§ **TO DO**
Print the records exactly and in full, please; the pictures stay out.

··· RECORDS FOR THE EXERCISE

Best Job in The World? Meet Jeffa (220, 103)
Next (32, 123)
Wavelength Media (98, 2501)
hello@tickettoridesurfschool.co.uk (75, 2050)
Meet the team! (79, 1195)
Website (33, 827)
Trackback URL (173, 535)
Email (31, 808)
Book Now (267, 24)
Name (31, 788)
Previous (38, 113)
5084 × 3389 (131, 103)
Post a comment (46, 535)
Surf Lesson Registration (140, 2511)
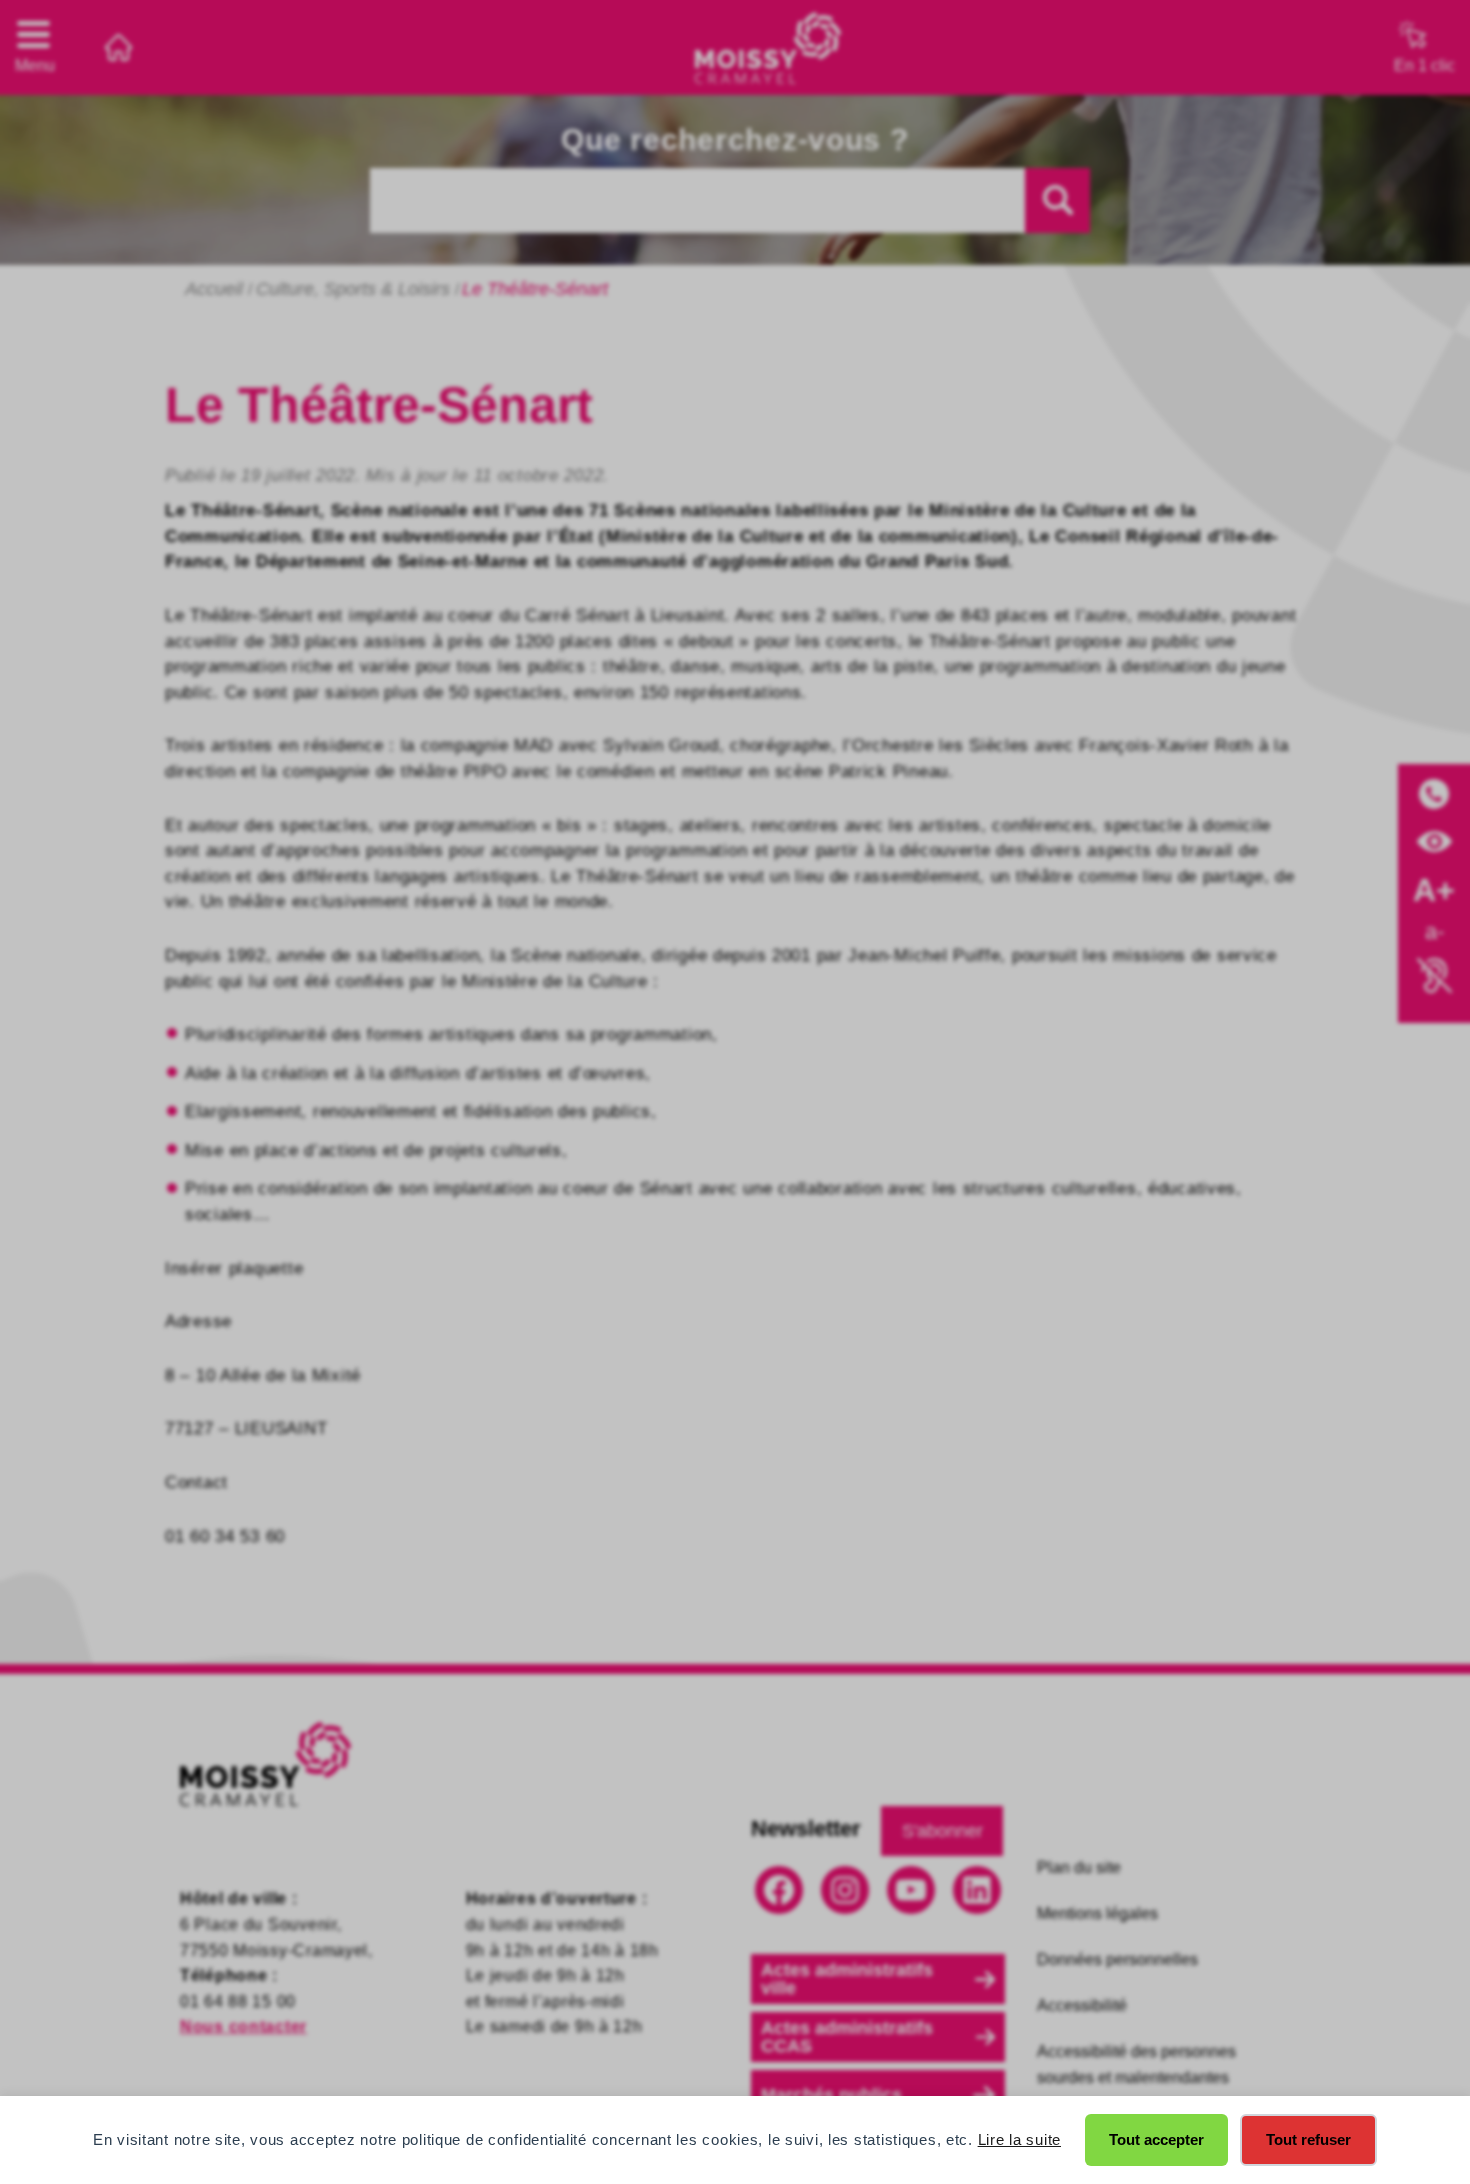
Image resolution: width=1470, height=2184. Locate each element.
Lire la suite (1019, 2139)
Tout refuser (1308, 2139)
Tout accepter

······

§ **TASK OUTPUT**
Best Job in The World? Meet Jeffa (220, 103)
Next (32, 123)
Wavelength Media (98, 2501)
hello@tickettoridesurfschool.co.uk (75, 2050)
Meet the team! (79, 1195)
Website (33, 827)
Trackback URL (173, 535)
Email (31, 808)
Book Now (267, 24)
Name (31, 788)
Previous (38, 113)
5084 × 3389 (131, 103)
Post a comment (46, 535)
Surf Lesson Registration (140, 2511)
Image resolution: width=1470, height=2184. Locate each element.
Lire la suite (1019, 2139)
Tout refuser (1308, 2139)
Tout accepter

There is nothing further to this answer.